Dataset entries
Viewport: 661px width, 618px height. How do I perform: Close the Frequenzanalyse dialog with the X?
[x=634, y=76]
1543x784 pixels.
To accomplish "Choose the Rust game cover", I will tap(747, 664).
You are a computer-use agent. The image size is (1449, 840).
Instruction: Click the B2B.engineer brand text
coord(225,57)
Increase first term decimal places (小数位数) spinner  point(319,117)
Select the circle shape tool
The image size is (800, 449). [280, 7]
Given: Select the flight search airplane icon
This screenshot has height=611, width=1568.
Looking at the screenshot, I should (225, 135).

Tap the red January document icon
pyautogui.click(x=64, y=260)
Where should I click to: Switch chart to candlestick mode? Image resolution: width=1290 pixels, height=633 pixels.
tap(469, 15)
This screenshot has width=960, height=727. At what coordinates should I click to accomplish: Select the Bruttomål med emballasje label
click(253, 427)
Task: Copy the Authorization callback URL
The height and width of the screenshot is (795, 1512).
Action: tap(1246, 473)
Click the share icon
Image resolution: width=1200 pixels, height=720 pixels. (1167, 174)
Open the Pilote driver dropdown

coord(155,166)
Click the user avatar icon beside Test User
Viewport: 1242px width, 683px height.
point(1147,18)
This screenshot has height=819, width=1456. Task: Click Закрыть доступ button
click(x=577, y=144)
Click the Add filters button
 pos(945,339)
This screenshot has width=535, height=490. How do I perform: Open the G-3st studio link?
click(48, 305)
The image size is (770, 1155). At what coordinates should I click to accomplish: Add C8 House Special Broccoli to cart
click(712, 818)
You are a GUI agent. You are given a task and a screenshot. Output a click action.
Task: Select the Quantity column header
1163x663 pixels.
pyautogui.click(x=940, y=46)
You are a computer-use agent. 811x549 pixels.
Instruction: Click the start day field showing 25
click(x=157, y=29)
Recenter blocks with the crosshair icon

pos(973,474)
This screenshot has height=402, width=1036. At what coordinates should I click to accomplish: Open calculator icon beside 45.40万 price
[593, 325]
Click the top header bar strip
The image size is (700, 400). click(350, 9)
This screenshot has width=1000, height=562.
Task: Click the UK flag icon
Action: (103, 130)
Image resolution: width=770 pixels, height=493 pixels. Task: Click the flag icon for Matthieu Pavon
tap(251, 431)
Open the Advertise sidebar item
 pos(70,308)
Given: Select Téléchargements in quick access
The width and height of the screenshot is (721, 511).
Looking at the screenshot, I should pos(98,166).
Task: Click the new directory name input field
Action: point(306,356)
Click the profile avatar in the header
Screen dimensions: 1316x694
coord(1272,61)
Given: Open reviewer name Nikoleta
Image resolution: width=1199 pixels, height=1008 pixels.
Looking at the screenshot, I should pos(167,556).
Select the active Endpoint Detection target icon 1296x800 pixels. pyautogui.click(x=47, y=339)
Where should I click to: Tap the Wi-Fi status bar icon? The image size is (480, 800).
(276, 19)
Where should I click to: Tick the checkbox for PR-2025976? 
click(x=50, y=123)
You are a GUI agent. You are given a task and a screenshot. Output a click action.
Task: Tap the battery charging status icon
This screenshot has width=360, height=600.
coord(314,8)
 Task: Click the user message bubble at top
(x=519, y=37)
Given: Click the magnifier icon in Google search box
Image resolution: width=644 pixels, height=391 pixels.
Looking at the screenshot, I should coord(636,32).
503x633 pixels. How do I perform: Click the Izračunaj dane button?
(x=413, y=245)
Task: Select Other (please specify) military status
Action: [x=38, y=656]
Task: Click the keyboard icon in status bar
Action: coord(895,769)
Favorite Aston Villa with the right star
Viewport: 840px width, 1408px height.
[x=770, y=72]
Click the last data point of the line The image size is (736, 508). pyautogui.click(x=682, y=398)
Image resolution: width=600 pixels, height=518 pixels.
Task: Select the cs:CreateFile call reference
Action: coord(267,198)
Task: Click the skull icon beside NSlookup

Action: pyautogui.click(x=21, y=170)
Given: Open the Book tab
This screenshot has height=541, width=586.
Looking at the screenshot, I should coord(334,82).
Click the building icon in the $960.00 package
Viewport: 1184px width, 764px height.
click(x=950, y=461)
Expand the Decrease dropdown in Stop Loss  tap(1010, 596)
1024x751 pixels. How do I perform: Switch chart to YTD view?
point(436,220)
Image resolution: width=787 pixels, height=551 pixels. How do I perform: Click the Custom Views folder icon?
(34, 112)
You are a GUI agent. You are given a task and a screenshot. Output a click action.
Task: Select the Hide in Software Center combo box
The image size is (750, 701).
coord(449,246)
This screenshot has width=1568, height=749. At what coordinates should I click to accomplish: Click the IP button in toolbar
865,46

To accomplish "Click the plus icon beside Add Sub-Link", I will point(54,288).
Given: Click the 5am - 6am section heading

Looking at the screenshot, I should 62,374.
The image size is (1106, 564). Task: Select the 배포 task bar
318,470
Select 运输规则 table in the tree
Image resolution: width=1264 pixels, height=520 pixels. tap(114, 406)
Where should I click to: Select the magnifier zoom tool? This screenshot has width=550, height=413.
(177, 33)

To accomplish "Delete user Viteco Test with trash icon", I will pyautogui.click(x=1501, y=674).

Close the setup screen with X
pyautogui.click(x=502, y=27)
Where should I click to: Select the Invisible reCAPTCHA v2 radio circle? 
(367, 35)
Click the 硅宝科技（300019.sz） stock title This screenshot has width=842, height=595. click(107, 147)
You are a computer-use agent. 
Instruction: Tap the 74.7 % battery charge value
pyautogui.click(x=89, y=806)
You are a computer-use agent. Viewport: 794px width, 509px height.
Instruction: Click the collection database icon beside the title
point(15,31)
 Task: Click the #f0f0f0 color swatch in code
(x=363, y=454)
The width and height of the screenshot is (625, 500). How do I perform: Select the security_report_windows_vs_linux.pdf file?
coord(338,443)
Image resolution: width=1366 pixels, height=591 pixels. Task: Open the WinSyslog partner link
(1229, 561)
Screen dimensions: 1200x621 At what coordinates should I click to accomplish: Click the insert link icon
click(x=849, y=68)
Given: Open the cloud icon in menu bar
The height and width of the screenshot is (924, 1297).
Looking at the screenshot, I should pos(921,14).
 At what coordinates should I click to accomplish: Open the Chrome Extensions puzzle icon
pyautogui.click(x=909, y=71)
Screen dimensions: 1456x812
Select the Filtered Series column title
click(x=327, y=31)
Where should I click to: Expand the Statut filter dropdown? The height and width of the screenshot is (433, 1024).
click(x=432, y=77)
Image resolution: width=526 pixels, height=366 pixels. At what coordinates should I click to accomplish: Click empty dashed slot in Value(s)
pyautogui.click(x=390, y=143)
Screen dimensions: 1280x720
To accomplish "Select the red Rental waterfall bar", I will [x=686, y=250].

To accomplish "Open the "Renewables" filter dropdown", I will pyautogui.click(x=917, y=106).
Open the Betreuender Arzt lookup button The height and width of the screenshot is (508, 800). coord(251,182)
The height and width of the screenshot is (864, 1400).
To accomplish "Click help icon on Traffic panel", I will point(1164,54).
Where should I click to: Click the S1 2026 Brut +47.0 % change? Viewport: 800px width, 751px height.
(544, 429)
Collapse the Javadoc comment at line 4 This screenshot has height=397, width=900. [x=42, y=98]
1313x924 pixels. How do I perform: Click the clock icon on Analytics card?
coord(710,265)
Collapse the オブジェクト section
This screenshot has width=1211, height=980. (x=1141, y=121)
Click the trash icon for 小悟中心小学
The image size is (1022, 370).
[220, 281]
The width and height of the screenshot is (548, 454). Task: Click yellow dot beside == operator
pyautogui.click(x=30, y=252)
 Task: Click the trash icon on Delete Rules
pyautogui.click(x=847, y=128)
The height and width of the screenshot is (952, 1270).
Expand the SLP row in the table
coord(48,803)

• [EXERCISE AIM] What is needed here is an exact reproduction of all the entries.

• [RESPONSE TO THE EXERCISE]
Viewport: 661px width, 618px height. How do I perform: Close the Frequenzanalyse dialog with the X?
[x=634, y=76]
1543x784 pixels.
To accomplish "Choose the Rust game cover", I will tap(747, 664).
You are a computer-use agent. The image size is (1449, 840).
Instruction: Click the B2B.engineer brand text
coord(225,57)
Increase first term decimal places (小数位数) spinner  point(319,117)
Select the circle shape tool
The image size is (800, 449). [280, 7]
Given: Select the flight search airplane icon
This screenshot has height=611, width=1568.
Looking at the screenshot, I should (225, 135).

Tap the red January document icon
pyautogui.click(x=64, y=260)
Where should I click to: Switch chart to candlestick mode? Image resolution: width=1290 pixels, height=633 pixels.
tap(469, 15)
This screenshot has width=960, height=727. At what coordinates should I click to accomplish: Select the Bruttomål med emballasje label
click(253, 427)
Task: Copy the Authorization callback URL
The height and width of the screenshot is (795, 1512).
Action: tap(1246, 473)
Click the share icon
Image resolution: width=1200 pixels, height=720 pixels. (1167, 174)
Open the Pilote driver dropdown

coord(155,166)
Click the user avatar icon beside Test User
Viewport: 1242px width, 683px height.
point(1147,18)
This screenshot has height=819, width=1456. Task: Click Закрыть доступ button
click(x=577, y=144)
Click the Add filters button
 pos(945,339)
This screenshot has width=535, height=490. How do I perform: Open the G-3st studio link?
click(48, 305)
The image size is (770, 1155). At what coordinates should I click to accomplish: Add C8 House Special Broccoli to cart
click(712, 818)
You are a GUI agent. You are given a task and a screenshot. Output a click action.
Task: Select the Quantity column header
1163x663 pixels.
pyautogui.click(x=940, y=46)
You are a computer-use agent. 811x549 pixels.
Instruction: Click the start day field showing 25
click(x=157, y=29)
Recenter blocks with the crosshair icon

pos(973,474)
This screenshot has height=402, width=1036. At what coordinates should I click to accomplish: Open calculator icon beside 45.40万 price
[593, 325]
Click the top header bar strip
The image size is (700, 400). click(350, 9)
This screenshot has width=1000, height=562.
Task: Click the UK flag icon
Action: (103, 130)
Image resolution: width=770 pixels, height=493 pixels. Task: Click the flag icon for Matthieu Pavon
tap(251, 431)
Open the Advertise sidebar item
 pos(70,308)
Given: Select Téléchargements in quick access
The width and height of the screenshot is (721, 511).
Looking at the screenshot, I should pos(98,166).
Task: Click the new directory name input field
Action: point(306,356)
Click the profile avatar in the header
Screen dimensions: 1316x694
coord(1272,61)
Given: Open reviewer name Nikoleta
Image resolution: width=1199 pixels, height=1008 pixels.
Looking at the screenshot, I should pos(167,556).
Select the active Endpoint Detection target icon 1296x800 pixels. pyautogui.click(x=47, y=339)
Where should I click to: Tap the Wi-Fi status bar icon? The image size is (480, 800).
(276, 19)
Where should I click to: Tick the checkbox for PR-2025976? 
click(x=50, y=123)
You are a GUI agent. You are given a task and a screenshot. Output a click action.
Task: Tap the battery charging status icon
This screenshot has width=360, height=600.
coord(314,8)
 Task: Click the user message bubble at top
(x=519, y=37)
Given: Click the magnifier icon in Google search box
Image resolution: width=644 pixels, height=391 pixels.
Looking at the screenshot, I should coord(636,32).
503x633 pixels. How do I perform: Click the Izračunaj dane button?
(x=413, y=245)
Task: Select Other (please specify) military status
Action: [x=38, y=656]
Task: Click the keyboard icon in status bar
Action: coord(895,769)
Favorite Aston Villa with the right star
Viewport: 840px width, 1408px height.
[x=770, y=72]
Click the last data point of the line The image size is (736, 508). pyautogui.click(x=682, y=398)
Image resolution: width=600 pixels, height=518 pixels.
Task: Select the cs:CreateFile call reference
Action: coord(267,198)
Task: Click the skull icon beside NSlookup

Action: pyautogui.click(x=21, y=170)
Given: Open the Book tab
This screenshot has height=541, width=586.
Looking at the screenshot, I should coord(334,82).
Click the building icon in the $960.00 package
Viewport: 1184px width, 764px height.
click(x=950, y=461)
Expand the Decrease dropdown in Stop Loss  tap(1010, 596)
1024x751 pixels. How do I perform: Switch chart to YTD view?
point(436,220)
Image resolution: width=787 pixels, height=551 pixels. How do I perform: Click the Custom Views folder icon?
(34, 112)
You are a GUI agent. You are given a task and a screenshot. Output a click action.
Task: Select the Hide in Software Center combo box
The image size is (750, 701).
coord(449,246)
This screenshot has width=1568, height=749. At what coordinates should I click to accomplish: Click the IP button in toolbar
865,46

To accomplish "Click the plus icon beside Add Sub-Link", I will point(54,288).
Given: Click the 5am - 6am section heading

Looking at the screenshot, I should 62,374.
The image size is (1106, 564). Task: Select the 배포 task bar
318,470
Select 运输规则 table in the tree
Image resolution: width=1264 pixels, height=520 pixels. tap(114, 406)
Where should I click to: Select the magnifier zoom tool? This screenshot has width=550, height=413.
(177, 33)

To accomplish "Delete user Viteco Test with trash icon", I will pyautogui.click(x=1501, y=674).

Close the setup screen with X
pyautogui.click(x=502, y=27)
Where should I click to: Select the Invisible reCAPTCHA v2 radio circle? 
(367, 35)
Click the 硅宝科技（300019.sz） stock title This screenshot has width=842, height=595. click(107, 147)
You are a computer-use agent. 
Instruction: Tap the 74.7 % battery charge value
pyautogui.click(x=89, y=806)
You are a computer-use agent. Viewport: 794px width, 509px height.
Instruction: Click the collection database icon beside the title
point(15,31)
 Task: Click the #f0f0f0 color swatch in code
(x=363, y=454)
The width and height of the screenshot is (625, 500). How do I perform: Select the security_report_windows_vs_linux.pdf file?
coord(338,443)
Image resolution: width=1366 pixels, height=591 pixels. Task: Open the WinSyslog partner link
(1229, 561)
Screen dimensions: 1200x621 At what coordinates should I click to accomplish: Click the insert link icon
click(x=849, y=68)
Given: Open the cloud icon in menu bar
The height and width of the screenshot is (924, 1297).
Looking at the screenshot, I should pos(921,14).
 At what coordinates should I click to accomplish: Open the Chrome Extensions puzzle icon
pyautogui.click(x=909, y=71)
Screen dimensions: 1456x812
Select the Filtered Series column title
click(x=327, y=31)
Where should I click to: Expand the Statut filter dropdown? The height and width of the screenshot is (433, 1024).
click(x=432, y=77)
Image resolution: width=526 pixels, height=366 pixels. At what coordinates should I click to accomplish: Click empty dashed slot in Value(s)
pyautogui.click(x=390, y=143)
Screen dimensions: 1280x720
To accomplish "Select the red Rental waterfall bar", I will [x=686, y=250].

To accomplish "Open the "Renewables" filter dropdown", I will pyautogui.click(x=917, y=106).
Open the Betreuender Arzt lookup button The height and width of the screenshot is (508, 800). coord(251,182)
The height and width of the screenshot is (864, 1400).
To accomplish "Click help icon on Traffic panel", I will point(1164,54).
Where should I click to: Click the S1 2026 Brut +47.0 % change? Viewport: 800px width, 751px height.
(544, 429)
Collapse the Javadoc comment at line 4 This screenshot has height=397, width=900. [x=42, y=98]
1313x924 pixels. How do I perform: Click the clock icon on Analytics card?
coord(710,265)
Collapse the オブジェクト section
This screenshot has width=1211, height=980. (x=1141, y=121)
Click the trash icon for 小悟中心小学
The image size is (1022, 370).
[220, 281]
The width and height of the screenshot is (548, 454). Task: Click yellow dot beside == operator
pyautogui.click(x=30, y=252)
 Task: Click the trash icon on Delete Rules
pyautogui.click(x=847, y=128)
The height and width of the screenshot is (952, 1270).
Expand the SLP row in the table
coord(48,803)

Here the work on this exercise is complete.